Complete vaccine administration form

Best Doctor / Health Care Professional Information section

When a case contains multiple vaccines, for each individual vaccine you can enter the following specific details in the Vaccine Administration, Vaccine Facility and Best Doctor / Health Care Professional Information sections:

  • Person completing Form Relation to Patient
  • Title
  • First Name
  • Middle Name
  • Last Name
  • Phone
  • Email

Vaccine Facility section:

  • Facility Name
  • Address 1
  • Address 2
  • City
  • State
  • Country
  • Postal Code
  • Phone
  • Fax
  • Facility Type
  • Facility Military Flag

VAERS Form-1 Use Only section:

  • Administered By
  • Resp. Physician
  • County
  • State
  • CDC/FDA VAERS #
  • Purchased With
  • Illness at Time of Vaccination
  • Reported Previously
  • Required ER Visit

The following are the fields for VAERS Form-1 Use Only:

Field or Control Name Description

Resp.
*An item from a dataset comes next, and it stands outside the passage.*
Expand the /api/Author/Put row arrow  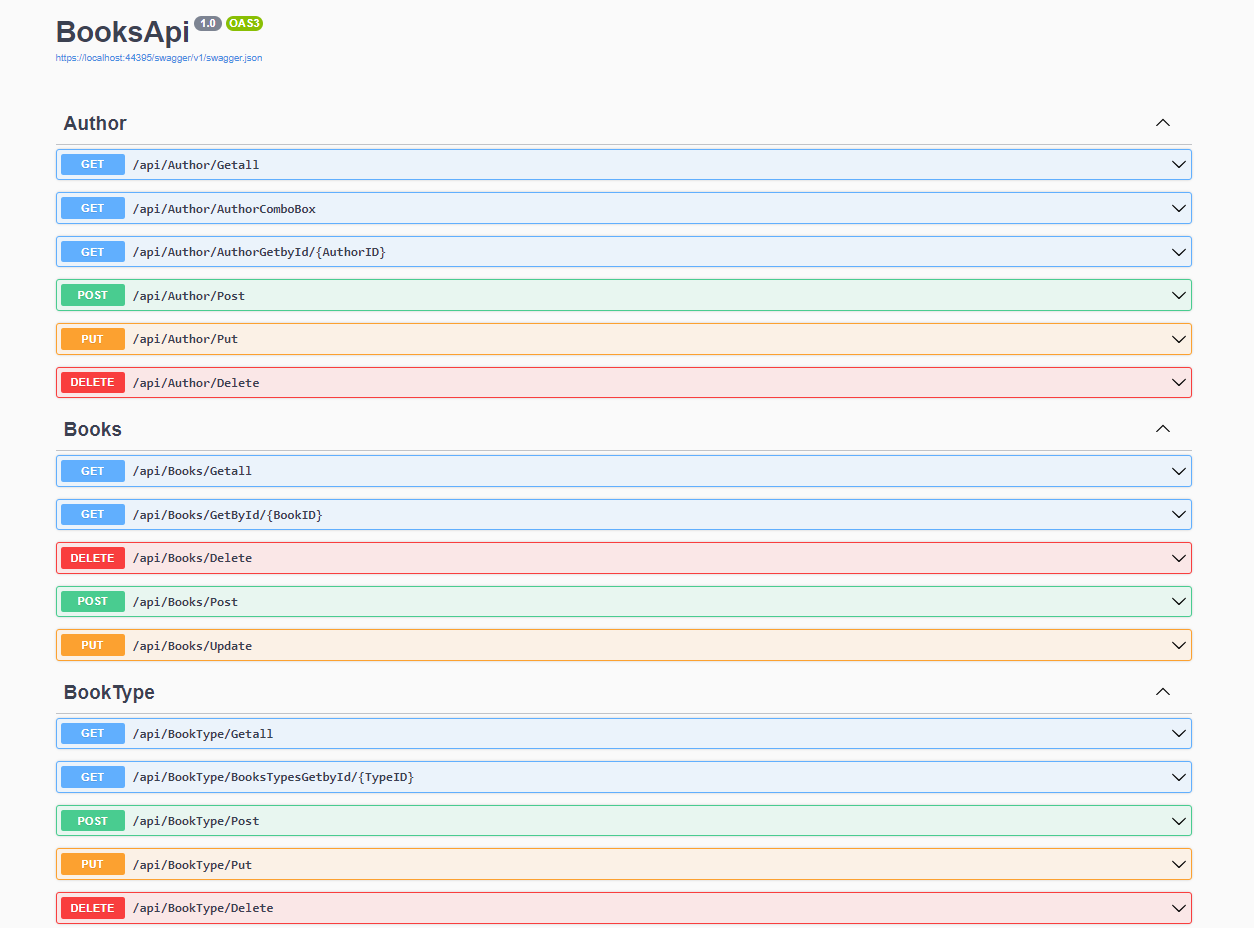[1178, 339]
Physician

Enter the name of the physician responsible for the patient.

County

Enter the county where the patient was vaccinated.

State

Enter the state where the patient was vaccinated.

CDC/FDA VAERS #

Enter the verification number.

Purchased With

Select an item from the list to describe how the vaccine was purchased.
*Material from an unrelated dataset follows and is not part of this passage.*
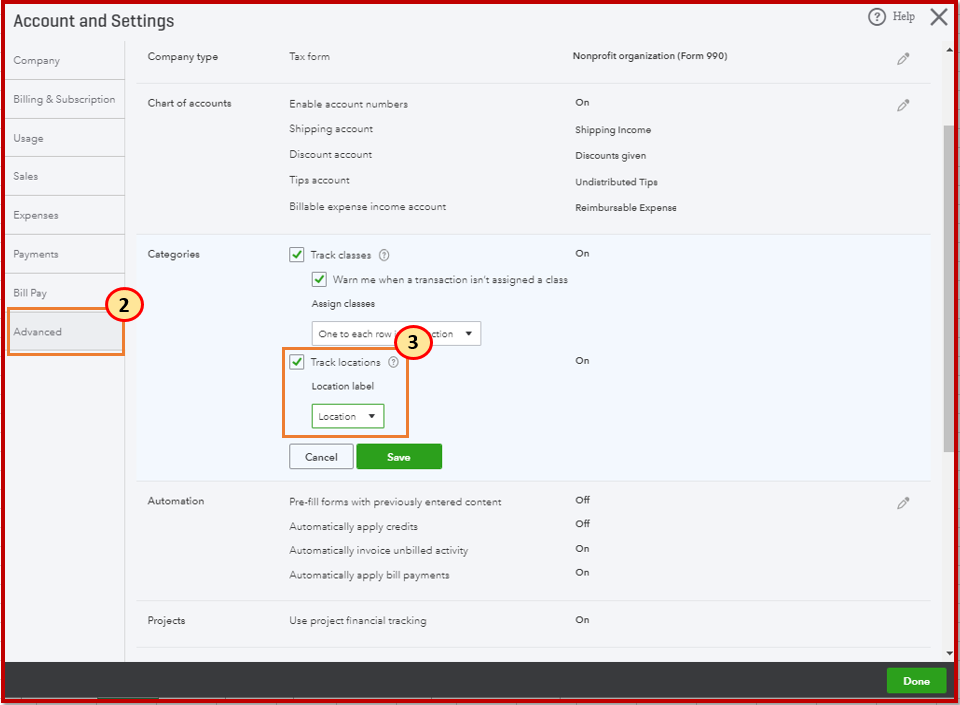Open the Assign classes dropdown
This screenshot has width=960, height=705.
396,334
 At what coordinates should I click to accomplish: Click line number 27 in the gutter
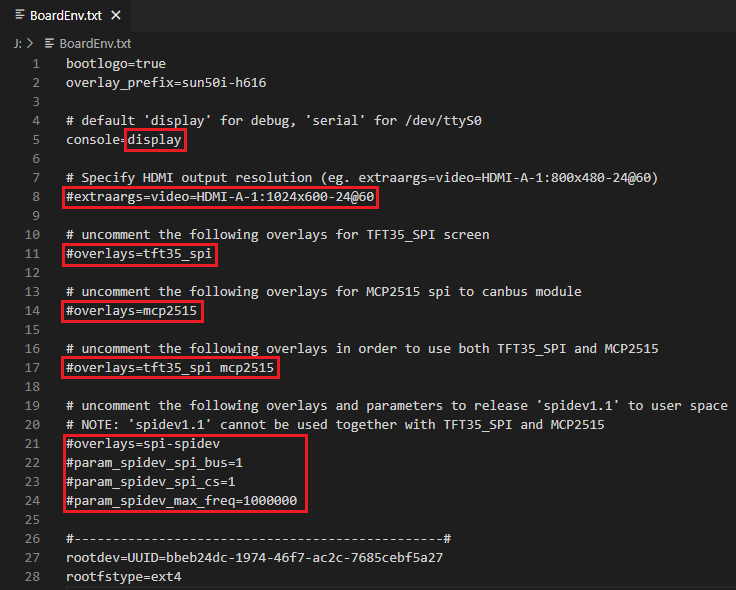(34, 558)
The following are the fields for Vaccine Facility Information

Field or Control Name Description

Facility Name

Enter the name of the facility where the vaccine was administered.

Country

Enter the country of the facility where the responsible physician works.

Facility Type

Enter the facility type where the patient was vaccinated.

Facility Military Flag

Indicates whether or not the vaccination facility was a Military facility.